Input records:
* * * * * * *

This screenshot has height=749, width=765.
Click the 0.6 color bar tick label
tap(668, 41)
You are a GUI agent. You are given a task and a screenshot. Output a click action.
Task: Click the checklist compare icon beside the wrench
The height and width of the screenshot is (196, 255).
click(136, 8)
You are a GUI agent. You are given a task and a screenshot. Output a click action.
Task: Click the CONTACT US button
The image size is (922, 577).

* * * * * * *

Task statement:
Each entry needs to be given again exactly as it stands.

Exercise answer:
This screenshot has height=749, width=765.
Click the 0.6 color bar tick label
tap(668, 41)
You are a GUI agent. You are given a task and a screenshot. Output a click action.
Task: Click the checklist compare icon beside the wrench
The height and width of the screenshot is (196, 255).
click(136, 8)
You are a GUI agent. You are given a task and a screenshot. Output a click action.
Task: Click the CONTACT US button
The image size is (922, 577).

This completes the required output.